Return the following lines exactly as they appear in the records, covering every one of them.

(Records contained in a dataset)
+++

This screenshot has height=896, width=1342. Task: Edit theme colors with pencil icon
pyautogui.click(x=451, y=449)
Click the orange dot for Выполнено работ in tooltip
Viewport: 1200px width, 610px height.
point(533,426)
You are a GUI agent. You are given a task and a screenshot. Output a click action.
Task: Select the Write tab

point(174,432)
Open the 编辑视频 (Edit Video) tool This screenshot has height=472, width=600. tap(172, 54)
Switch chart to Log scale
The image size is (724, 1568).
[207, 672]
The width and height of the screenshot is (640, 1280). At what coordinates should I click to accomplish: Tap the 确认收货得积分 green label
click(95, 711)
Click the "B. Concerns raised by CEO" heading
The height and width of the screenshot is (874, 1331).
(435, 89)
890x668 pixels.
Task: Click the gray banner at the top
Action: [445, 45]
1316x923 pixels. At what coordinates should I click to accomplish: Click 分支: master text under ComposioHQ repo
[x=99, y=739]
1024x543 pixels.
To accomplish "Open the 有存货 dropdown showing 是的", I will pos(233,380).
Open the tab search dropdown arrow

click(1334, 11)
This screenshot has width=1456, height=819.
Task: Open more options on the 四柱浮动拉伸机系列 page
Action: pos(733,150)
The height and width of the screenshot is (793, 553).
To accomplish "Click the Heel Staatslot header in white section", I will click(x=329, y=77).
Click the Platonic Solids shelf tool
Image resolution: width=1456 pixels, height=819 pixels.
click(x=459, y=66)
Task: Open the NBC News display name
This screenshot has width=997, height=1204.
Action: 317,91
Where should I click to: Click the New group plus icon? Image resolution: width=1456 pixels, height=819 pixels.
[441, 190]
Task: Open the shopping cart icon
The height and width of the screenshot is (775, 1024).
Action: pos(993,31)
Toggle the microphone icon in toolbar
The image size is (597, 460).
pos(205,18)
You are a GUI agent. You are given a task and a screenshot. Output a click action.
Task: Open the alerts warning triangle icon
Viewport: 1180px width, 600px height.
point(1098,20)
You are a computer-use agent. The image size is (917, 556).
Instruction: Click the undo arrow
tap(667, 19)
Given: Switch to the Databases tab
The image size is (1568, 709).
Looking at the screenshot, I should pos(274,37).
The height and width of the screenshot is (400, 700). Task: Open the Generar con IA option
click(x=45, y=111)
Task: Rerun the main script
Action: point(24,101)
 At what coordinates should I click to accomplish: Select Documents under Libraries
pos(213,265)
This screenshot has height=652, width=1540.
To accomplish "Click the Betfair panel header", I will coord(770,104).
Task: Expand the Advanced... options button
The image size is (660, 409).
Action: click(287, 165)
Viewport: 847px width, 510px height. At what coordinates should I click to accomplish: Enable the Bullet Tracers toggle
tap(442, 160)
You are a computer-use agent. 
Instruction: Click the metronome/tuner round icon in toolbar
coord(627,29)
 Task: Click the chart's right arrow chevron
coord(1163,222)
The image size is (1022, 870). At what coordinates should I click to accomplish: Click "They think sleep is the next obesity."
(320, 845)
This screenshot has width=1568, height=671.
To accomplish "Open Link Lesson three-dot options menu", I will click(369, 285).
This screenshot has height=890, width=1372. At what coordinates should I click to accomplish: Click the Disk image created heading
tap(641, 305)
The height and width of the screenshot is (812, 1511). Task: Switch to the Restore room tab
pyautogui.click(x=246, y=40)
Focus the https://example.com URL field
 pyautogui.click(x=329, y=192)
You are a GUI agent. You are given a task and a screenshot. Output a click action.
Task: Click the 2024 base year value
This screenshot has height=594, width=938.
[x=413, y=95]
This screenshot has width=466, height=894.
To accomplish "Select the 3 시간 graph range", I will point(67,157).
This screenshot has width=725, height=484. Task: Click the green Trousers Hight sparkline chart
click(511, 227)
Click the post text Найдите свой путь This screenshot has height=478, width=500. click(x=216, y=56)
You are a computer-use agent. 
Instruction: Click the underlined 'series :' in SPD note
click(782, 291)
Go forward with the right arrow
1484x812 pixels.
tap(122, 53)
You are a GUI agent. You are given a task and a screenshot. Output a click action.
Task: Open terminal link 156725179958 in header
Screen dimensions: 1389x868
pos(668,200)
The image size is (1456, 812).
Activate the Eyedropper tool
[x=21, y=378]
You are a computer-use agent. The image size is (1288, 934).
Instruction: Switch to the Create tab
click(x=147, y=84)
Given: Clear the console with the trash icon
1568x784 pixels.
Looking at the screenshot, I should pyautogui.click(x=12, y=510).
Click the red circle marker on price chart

+++

- TASK ANSWER:
This screenshot has height=896, width=1342. Task: Edit theme colors with pencil icon
pyautogui.click(x=451, y=449)
Click the orange dot for Выполнено работ in tooltip
Viewport: 1200px width, 610px height.
point(533,426)
You are a GUI agent. You are given a task and a screenshot. Output a click action.
Task: Select the Write tab

point(174,432)
Open the 编辑视频 (Edit Video) tool This screenshot has height=472, width=600. tap(172, 54)
Switch chart to Log scale
The image size is (724, 1568).
[207, 672]
The width and height of the screenshot is (640, 1280). At what coordinates should I click to accomplish: Tap the 确认收货得积分 green label
click(95, 711)
Click the "B. Concerns raised by CEO" heading
The height and width of the screenshot is (874, 1331).
(435, 89)
890x668 pixels.
Task: Click the gray banner at the top
Action: [445, 45]
1316x923 pixels. At what coordinates should I click to accomplish: Click 分支: master text under ComposioHQ repo
[x=99, y=739]
1024x543 pixels.
To accomplish "Open the 有存货 dropdown showing 是的", I will pos(233,380).
Open the tab search dropdown arrow

click(1334, 11)
This screenshot has width=1456, height=819.
Task: Open more options on the 四柱浮动拉伸机系列 page
Action: pos(733,150)
The height and width of the screenshot is (793, 553).
To accomplish "Click the Heel Staatslot header in white section", I will click(x=329, y=77).
Click the Platonic Solids shelf tool
Image resolution: width=1456 pixels, height=819 pixels.
click(x=459, y=66)
Task: Open the NBC News display name
This screenshot has width=997, height=1204.
Action: 317,91
Where should I click to: Click the New group plus icon? Image resolution: width=1456 pixels, height=819 pixels.
[441, 190]
Task: Open the shopping cart icon
The height and width of the screenshot is (775, 1024).
Action: pos(993,31)
Toggle the microphone icon in toolbar
The image size is (597, 460).
pos(205,18)
You are a GUI agent. You are given a task and a screenshot. Output a click action.
Task: Open the alerts warning triangle icon
Viewport: 1180px width, 600px height.
point(1098,20)
You are a computer-use agent. The image size is (917, 556).
Instruction: Click the undo arrow
tap(667, 19)
Given: Switch to the Databases tab
The image size is (1568, 709).
Looking at the screenshot, I should pos(274,37).
The height and width of the screenshot is (400, 700). Task: Open the Generar con IA option
click(x=45, y=111)
Task: Rerun the main script
Action: point(24,101)
 At what coordinates should I click to accomplish: Select Documents under Libraries
pos(213,265)
This screenshot has height=652, width=1540.
To accomplish "Click the Betfair panel header", I will coord(770,104).
Task: Expand the Advanced... options button
The image size is (660, 409).
Action: click(287, 165)
Viewport: 847px width, 510px height. At what coordinates should I click to accomplish: Enable the Bullet Tracers toggle
tap(442, 160)
You are a computer-use agent. 
Instruction: Click the metronome/tuner round icon in toolbar
coord(627,29)
 Task: Click the chart's right arrow chevron
coord(1163,222)
The image size is (1022, 870). At what coordinates should I click to accomplish: Click "They think sleep is the next obesity."
(320, 845)
This screenshot has width=1568, height=671.
To accomplish "Open Link Lesson three-dot options menu", I will click(369, 285).
This screenshot has height=890, width=1372. At what coordinates should I click to accomplish: Click the Disk image created heading
tap(641, 305)
The height and width of the screenshot is (812, 1511). Task: Switch to the Restore room tab
pyautogui.click(x=246, y=40)
Focus the https://example.com URL field
 pyautogui.click(x=329, y=192)
You are a GUI agent. You are given a task and a screenshot. Output a click action.
Task: Click the 2024 base year value
This screenshot has height=594, width=938.
[x=413, y=95]
This screenshot has width=466, height=894.
To accomplish "Select the 3 시간 graph range", I will point(67,157).
This screenshot has width=725, height=484. Task: Click the green Trousers Hight sparkline chart
click(511, 227)
Click the post text Найдите свой путь This screenshot has height=478, width=500. click(x=216, y=56)
You are a computer-use agent. 
Instruction: Click the underlined 'series :' in SPD note
click(782, 291)
Go forward with the right arrow
1484x812 pixels.
tap(122, 53)
You are a GUI agent. You are given a task and a screenshot. Output a click action.
Task: Open terminal link 156725179958 in header
Screen dimensions: 1389x868
pos(668,200)
The image size is (1456, 812).
Activate the Eyedropper tool
[x=21, y=378]
You are a computer-use agent. The image size is (1288, 934).
Instruction: Switch to the Create tab
click(x=147, y=84)
Given: Clear the console with the trash icon
1568x784 pixels.
Looking at the screenshot, I should pyautogui.click(x=12, y=510).
Click the red circle marker on price chart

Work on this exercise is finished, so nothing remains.